It has been suggested that epiphytic ferns of the genus Asplenium could serve as indicators of forest disturbance. In the Maliau Basin Conservation Area of Sabah, Malaysian Borneo, we examined the abundance, physical orientation, and size of Asplenium spp. on emergent trees in three forest classes -- undisturbed/primary, non-roadside selectively logged, and roadside logged. We discovered significant differences in fern abundance between undisturbed forest one one hand and both types of logged forest on the other. In terms of size, however, no significant differences were registered between undisturbed and selectively logged forest, nor between selectively logged and roadside logged forest. Correlation analysis, what's more, revealed that the diameter of the host tree significantly influences abundance. We conclude that Asplenium spp. are sensitive enough to logging disturbance to be employed as indicator species.

Introduction

Epiphytes are plants that live symbiotically on the trunks, branches and leaves of other plants (Richards, 1996). In rainforests, most epiphytes are small plants and only few are known to grow beyond several metres in height (Richards, 1996). Recent research has shown that these epiphytes have an important role in providing habitats to a rich variety of flora and fauna (Basset 2001, Ellwood et al. 2002, Ellwood & Foster 2004, Karasawa & Hijii 2006). The roots of epiphytes grow around the host stem or branches for anchorage. This network of roots obstruct the flow and reduce the erosivity of the waters, allowing accumulation of considerable quantities of debris. The resulting masses of humus that collected in these epiphytes provide nesting sites for many species of arboreal ants and invertebrates.

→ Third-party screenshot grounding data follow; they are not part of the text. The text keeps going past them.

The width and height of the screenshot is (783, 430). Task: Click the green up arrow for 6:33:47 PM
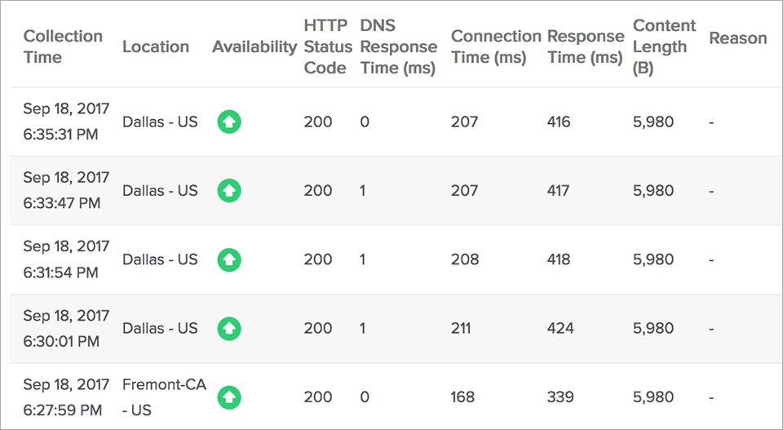229,191
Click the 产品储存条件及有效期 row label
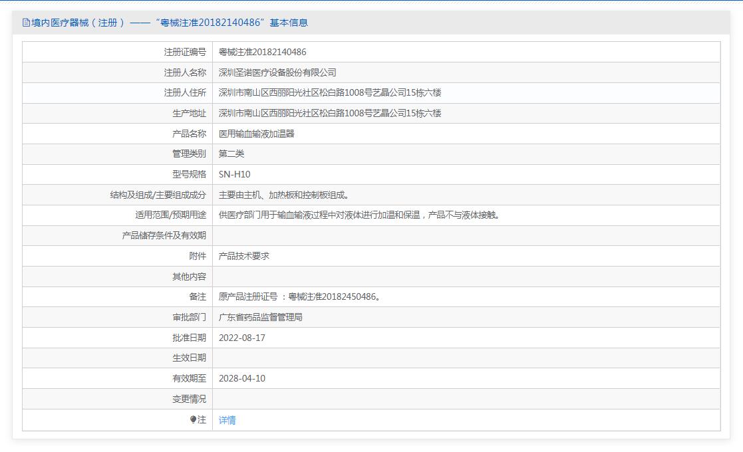Image resolution: width=743 pixels, height=452 pixels. click(164, 235)
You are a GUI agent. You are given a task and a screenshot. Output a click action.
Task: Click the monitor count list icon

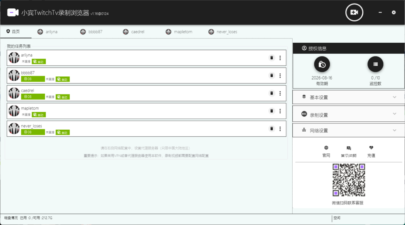(375, 64)
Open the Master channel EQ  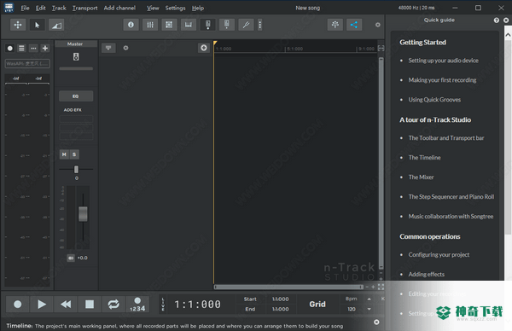click(76, 96)
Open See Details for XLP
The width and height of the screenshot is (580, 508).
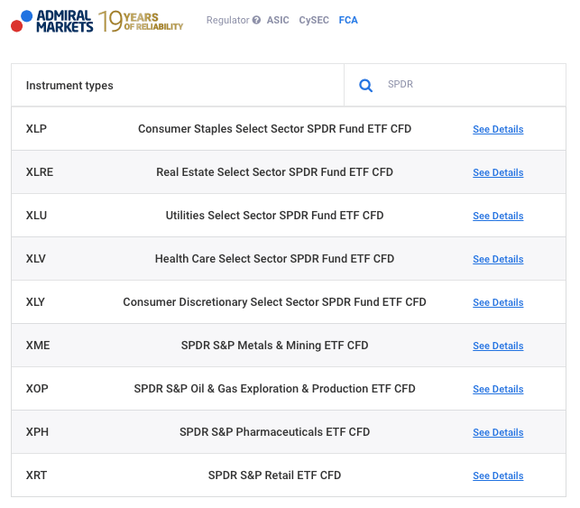point(498,129)
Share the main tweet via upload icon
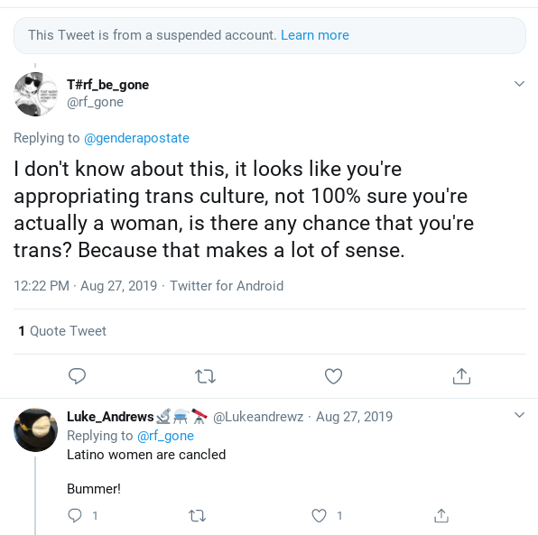This screenshot has width=538, height=535. tap(461, 376)
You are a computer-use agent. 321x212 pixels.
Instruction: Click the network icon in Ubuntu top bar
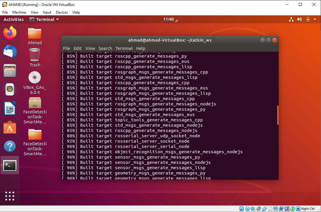[291, 19]
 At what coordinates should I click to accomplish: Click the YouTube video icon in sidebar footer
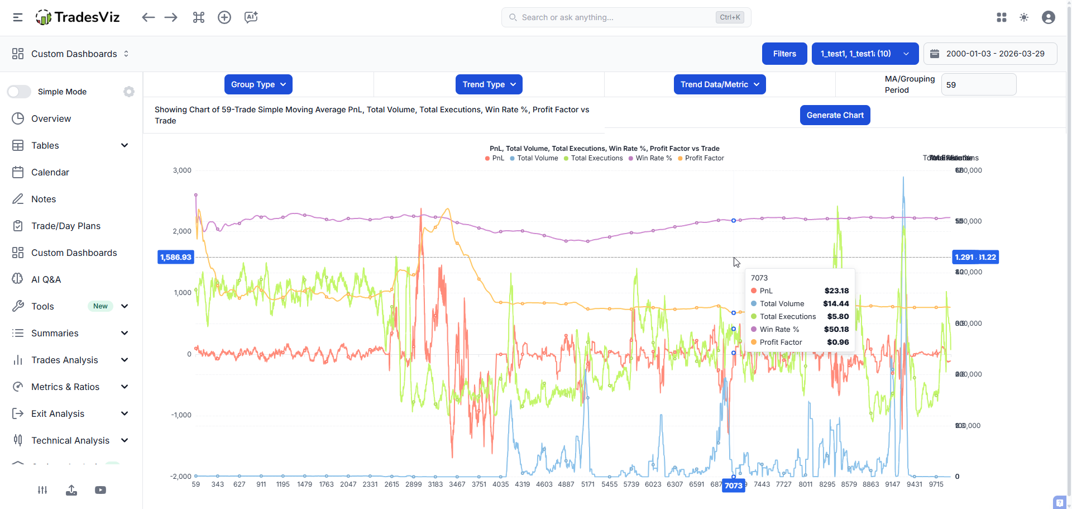101,490
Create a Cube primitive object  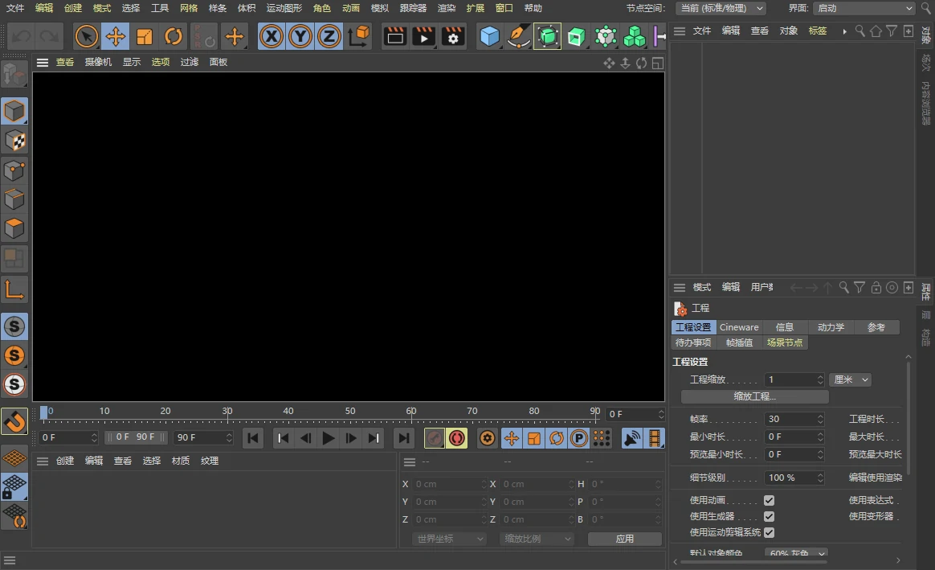click(x=490, y=35)
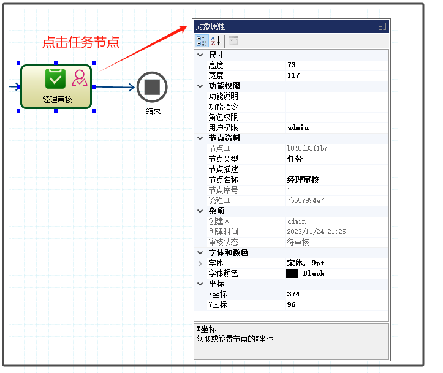
Task: Edit the 高度 value field
Action: click(x=336, y=66)
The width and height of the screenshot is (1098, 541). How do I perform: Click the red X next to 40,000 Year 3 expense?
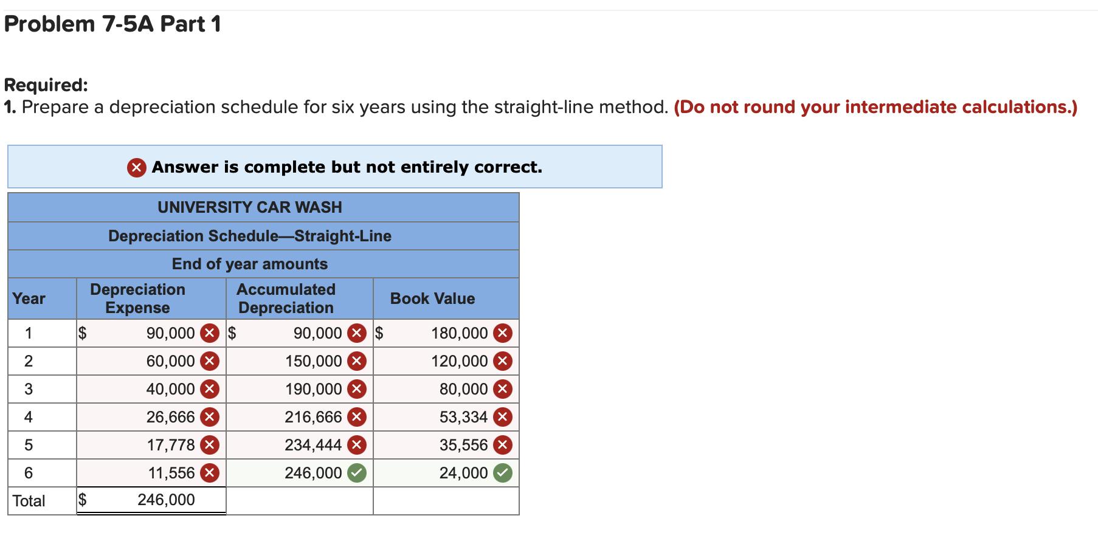[210, 388]
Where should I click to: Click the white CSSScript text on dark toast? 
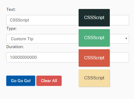[94, 18]
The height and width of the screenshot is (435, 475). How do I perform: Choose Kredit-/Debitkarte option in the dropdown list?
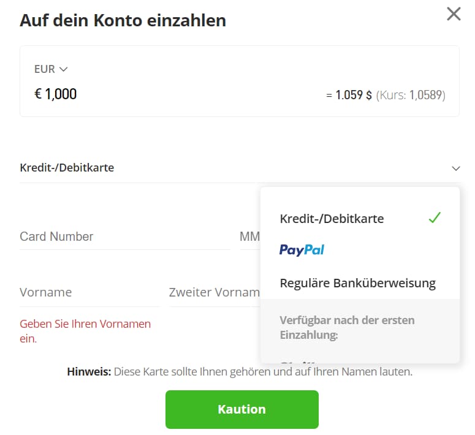pyautogui.click(x=332, y=219)
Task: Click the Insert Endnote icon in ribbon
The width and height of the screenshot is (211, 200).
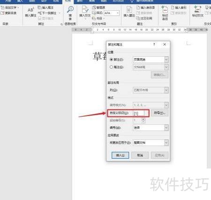Action: 39,8
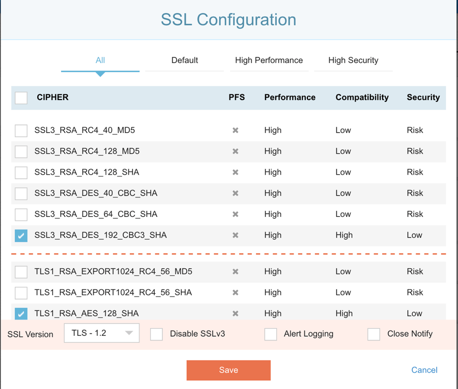This screenshot has width=458, height=389.
Task: Click PFS cross icon for TLS1_RSA_EXPORT1024_RC4_56_MD5
Action: [236, 272]
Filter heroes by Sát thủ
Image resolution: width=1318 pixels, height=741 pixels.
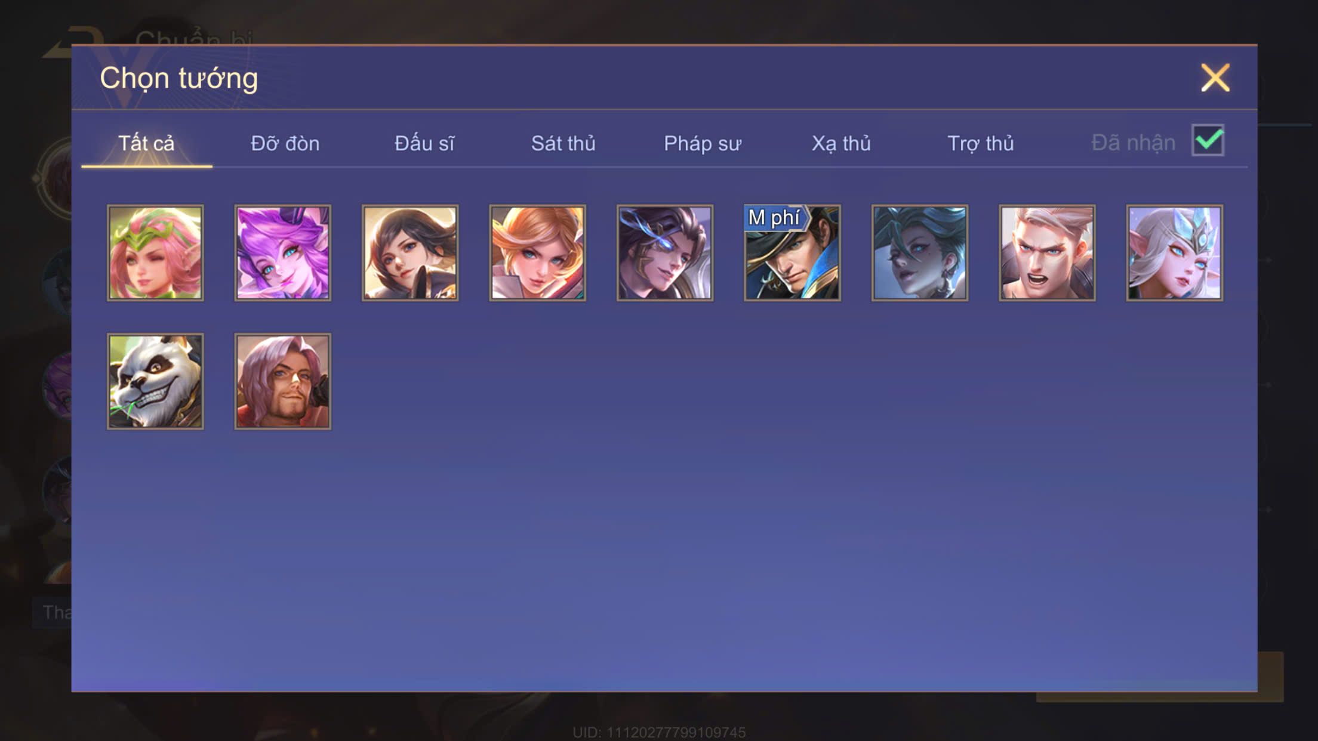point(563,143)
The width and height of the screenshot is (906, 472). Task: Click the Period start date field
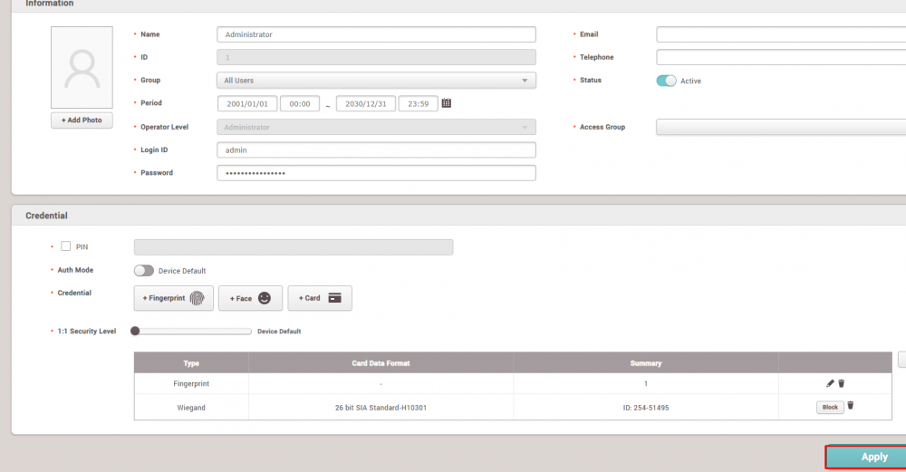(x=247, y=103)
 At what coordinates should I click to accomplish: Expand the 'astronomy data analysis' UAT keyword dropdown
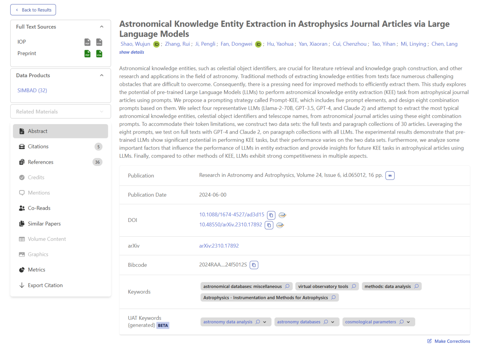(265, 322)
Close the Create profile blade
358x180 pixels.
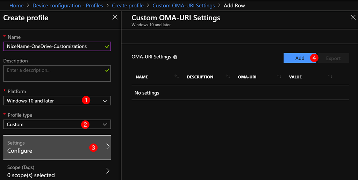(x=115, y=17)
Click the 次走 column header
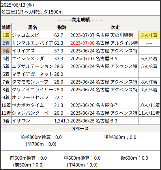Image resolution: width=161 pixels, height=170 pixels. click(x=115, y=27)
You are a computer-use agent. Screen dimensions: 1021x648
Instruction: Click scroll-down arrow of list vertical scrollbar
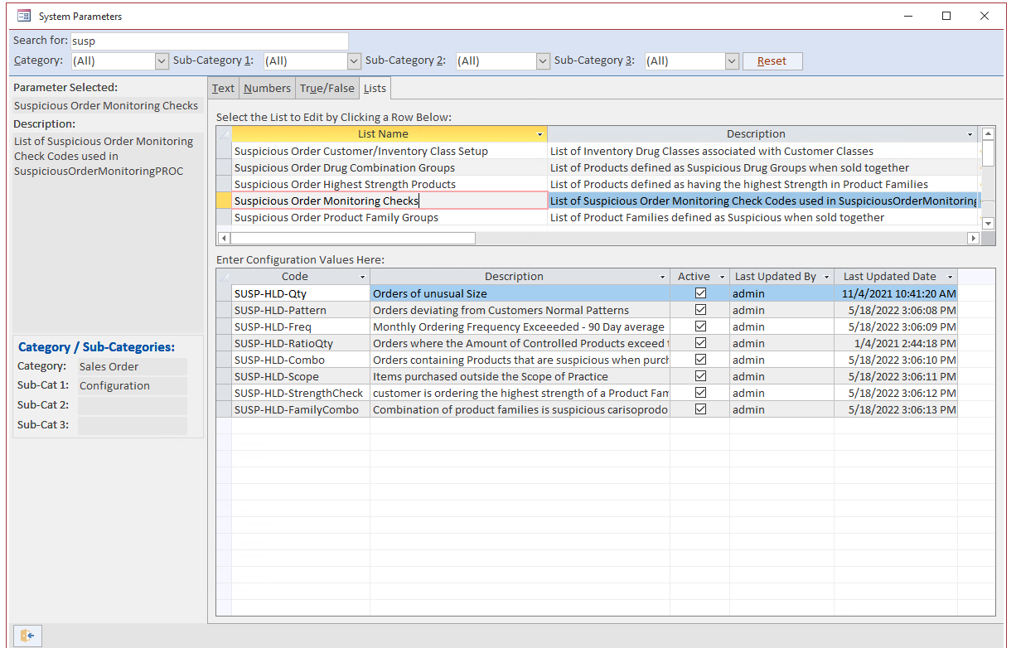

The bird's nest ferns, Asplenium nidus and other members of the genus, are perhaps among the most abundant and important epiphytes in tropical forests (Ozanne et al. 2003, Ellwood & Foster 2004). Freiberg and Turton (2007) demonstrated in a study that high temperatures and low humidity brought about by drought conditions led to the mortality of a high majority of A. nidus individuals in a North-eastern Australian rainforest. In a more recent study, Zhang et. al (2009) have linked the distribution of A.nidus to moisture availability. For these reasons, it was suggested that A. nidus might be a potential indicator species for forest disturbance (Andama et. al, 2003). However, no known studies have been conducted to explicitly test this theory.

Question

Are Asplenium spp. suitable indicators for forest disturbance?

Methods

In this project, forest disturbance are logging road and selective logging. We walked along the canopy walk (in undisturbed forest), down a logging road and made a transect across selectively logged forest. We documented the following features of all emergent trees with more than 40 cm diameter within 10 m to the left or right of the path: tree diameter, tree bark class (smooth or rough), number of ferns, and – for every individual fern – base diameter (<50 cm, 50-100 cm, 100-150 cm, >150 cm), vertical position, and horizontal position. Vertical position assigned by designating the space between the first projecting bough and the next as "A," that between the second and third as "B," and so on. Horizontal position will be inverse Strahler order: the first bough to project out from the trunk, or both boughs of a first trunk forking, assigned an “1,” and subsequent projections or multifurcations assigned sequentially higher integers. Refer to Fig. 1 for an idealized tree with both vertical and horizontal position labels.

Fig. 1: Tree schematic

Analysis

Using the statistical platform R, we applied a general linear model to compare abundance between the three forest classes and also to examine fern abundance as a function of bark classes. Chi square tests were utilized to examine fern size and abundance differences between these three groups. A correlation test was employed to determine the relationship between host tree diameter and fern abundance.

Results & Discussion

Statistical Results:

Our glm function assessing abundance yielded the following results: there is a significant difference in fern abundance between undisturbed forest and selectively logged non-roadside forest (ferns being more abundance in the undisturbed system: p= 2.12e-07). On other hand, there was no significant difference between selectively logged non-roadside forest and roadside logged forest (p=0.0866). Refer to Fig. 2 for a representation of this difference in abundance.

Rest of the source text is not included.